ジークフリートは言いかけて、はっとした。

前の生で、宝物庫の扉が一度開かれた記録があったのを思い出す。

それは、まだ自分たちが少年だった頃。


持ち出されたのは――死後の魂を連結する魔道具。

死してなお、来世で出会う運命を作る道具だ。


ジークフリートは固まった。

ウィルヘルムは頬杖をつき、そっぽを向く。


「……兄上、まさか……」

「幼少期、アイリスが頭を打つ事故があった。その時、血のついた木の枝を拾った」

「……から?」

「魔が差した」


しれっと言い切る。だが嘘だ。

機会を窺っていたのだ。もちろん、アイリスの同意など取っていない。ジークフリートは顔を覆った。


「巻き込まれた義姉上の代償は?」

「おそらく体温の異常低下。それに伴う体調不良もあるだろう。……アイリスがおかしくなった時期と、俺が魂を連結した時期が被っている。断定していいだろう」


魔道具による魂の結びつき。

本来なら、触覚そのものを失っていたかもしれない。

勝手に魂の連結を行った兄の狂気と、勝手に巻き戻りを行った弟の狂気。それがアイリスの運命を大きく歪めた。

ややあって、ウィルヘルムが諦めたように自白する。


「宝物庫の記録が一度、扉の開閉を記していたのを覚えていないか?」


ジークフリートが口を絞る。窓外の月が、昔の記録を白く照らした。

そして、今日一番のため息をついた。


「……あの壮絶な記憶を持っているなら、義姉上の今生での振る舞いも変わるでしょうね。それに義姉上は熱心にあの女狐の牢獄に通っていた。女狐が何か特殊な能力を持って世界を改竄していると思ってもおかしくない」

「特殊な能力?」

「義姉上が巻き戻る前に手記を残していました。女狐が前世の記憶があるだの言っていたようです。得体が知れないのは確かでした。女狐が何か特殊な能力を使い令息たちを陥落したと当たりをつけていたようです」

「……過去の記憶のせいで、俺から離れようとしているなど許し難い。しかも、きっかけがその女狐だと?」


ウィルヘルムの顔は凶悪だった。

弟から見ても、その執着は異常だ。けれど、止められない。それが、この男の“唯一の愛”だから。

兄の狂愛をよく知っている。隣で眺めてきていたから。


決して近づき過ぎず距離は保って眺めていたジークフリートから見て、兄の義姉に対する思いは度を越している。冷徹で理性的、傲慢な絶対王者である兄が、唯一ムキになる存在。

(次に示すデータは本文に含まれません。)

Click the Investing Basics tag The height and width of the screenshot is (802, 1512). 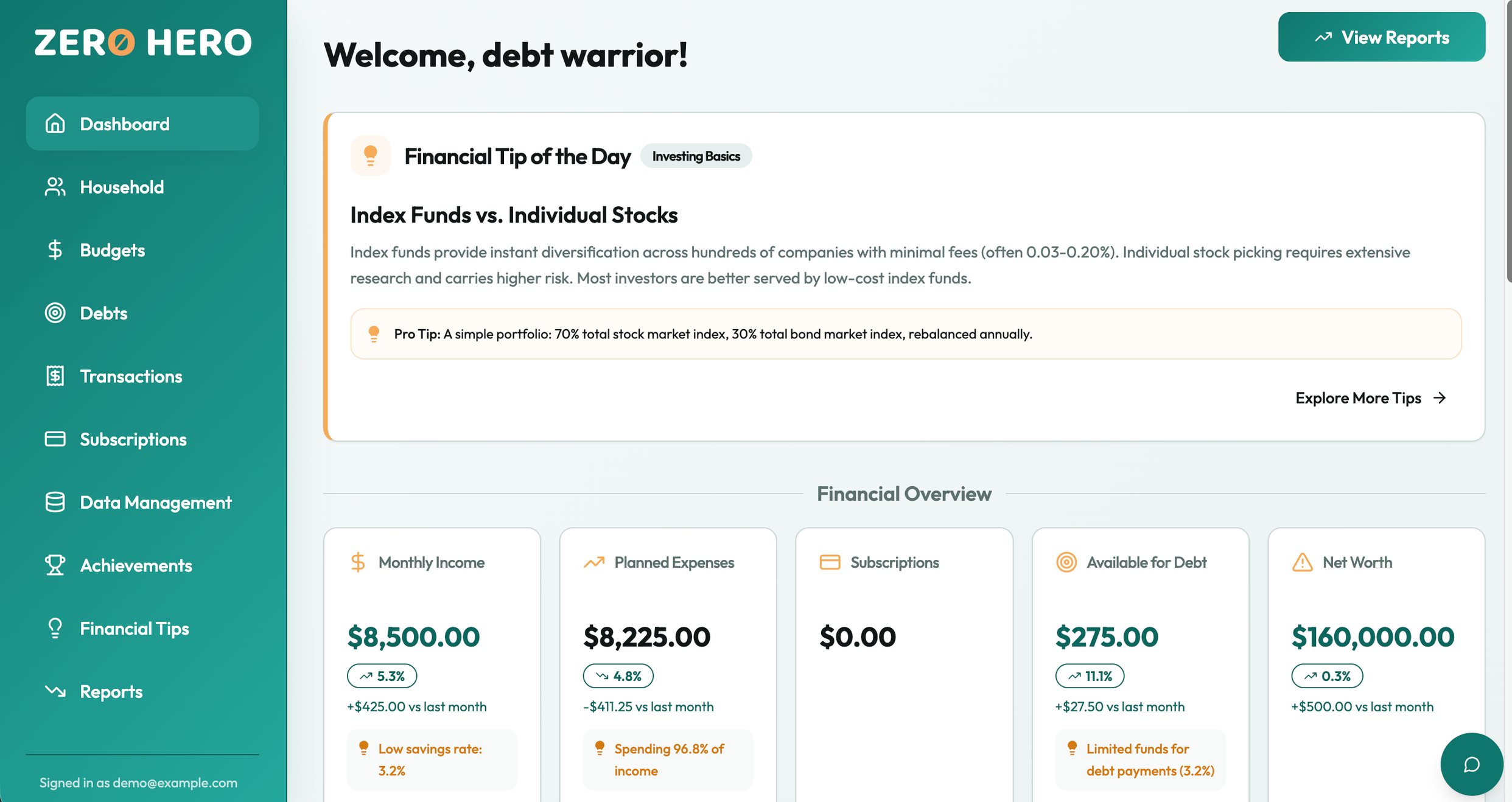(x=696, y=156)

それがアイリスだ。

アイリスはアイリスで、そんなウィルヘルムを自然に受け止めてしまっている。


生まれながらに婚約者と定められたアイリスと、そんなアイリスを自分の所有物として扱うウィルヘルム。


二人の関係性は、傍目から見たら常軌を逸している。

しかも本人らがそれを苦に思っていない。前の生ではなんとか仲が睦まじいだけで済んでいた夫婦だが、今生はアイリスが壊れたまま巻き戻っているため、決定的な亀裂が入っている。

兄の狂愛を受けながらも手綱を握れていた賢妃はもういない。ただ、ウィルヘルムを守るため彼女は変わろうとしているのだろう。アイリスの愛はいつだって根底が健気なものだった。

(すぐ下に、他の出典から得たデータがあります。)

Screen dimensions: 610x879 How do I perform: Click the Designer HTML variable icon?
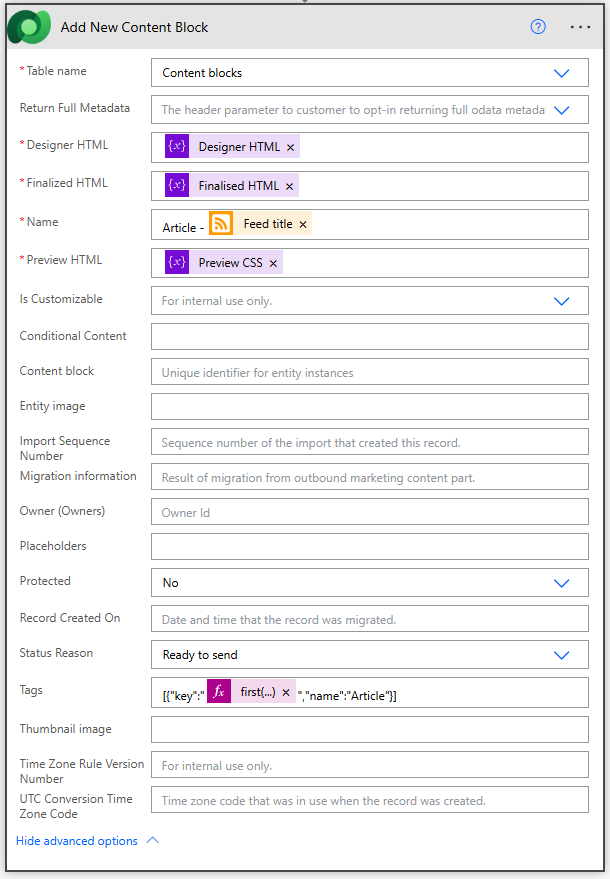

しかし、それを、この兄は許すはずがない。アイリスが自分を守るため崩れ落ちようとしているなど、絶対に。


短くジークフリートが息をつく。……しかし、だからこそ――


「前王妃アイリスの像を徹底的に壊す。協力しろ」

「……では代わりに、私に王位を譲ってください」


予想外の返答に、ウィルヘルムは目を細める。


「王位など、お前が欲しがるものではないだろう」

「ええ。ですが、傾国の夫婦揃って王位から退いてもらいます。愛に溺れた愚かな夫婦には、国は務まりません」


揺るぎない声だった。

ウィルヘルムが何か言う前に、ジークフリートは続けた。


「まずは、ミラベル・ウッドウェイの排除から。発端は、あの異物ですから」

「……ああ、ちょうどいい駒だ」


ウィルヘルムが生きている時点まで巻き戻ったのは、そうするためだ。

兄が自分と同じ“目的”を持つなら――これほど安寧な王国再興はない。


現状、まだミラベルが何をしたのか、本当に特殊な能力があるのかは判明できていない。しかし、王妃アイリスが残した手記を、ジークフリートは頭に叩き込んでいた。

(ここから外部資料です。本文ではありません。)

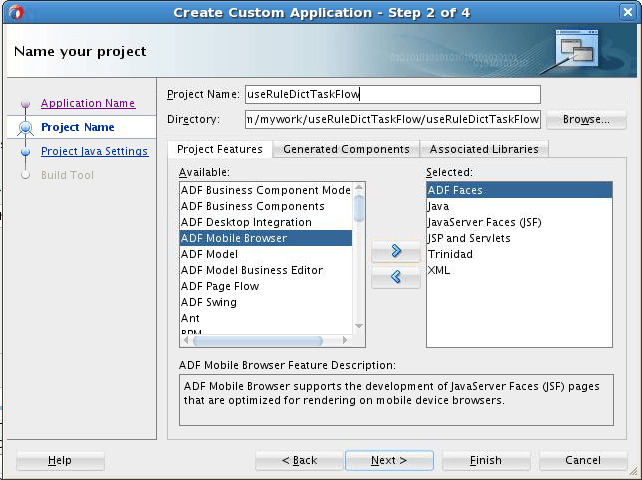642x480 pixels.
Task: Click the add feature right-arrow shuttle button
Action: point(396,251)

前の生ではあまりにアイリスの並々ならぬ執着心の危うさを感じ、実態を掴む前にミラベルを秘密裏に殺してしまった。しかし、あの手記の内容を一から精査し、王家が影から身を乗り出せばおそらくミラベルのからくりは掴める。

そして、そうするために兄が記憶を取り戻す前から、ミラベルを処断できるよう、新法の――死刑制度の導入を整えてきていたのだ。反対はしなかったものの、死刑制度の導入を急ぐことに首を傾げていた兄も、ジークフリートの思惑が分かれば一層力を貸すことだろう。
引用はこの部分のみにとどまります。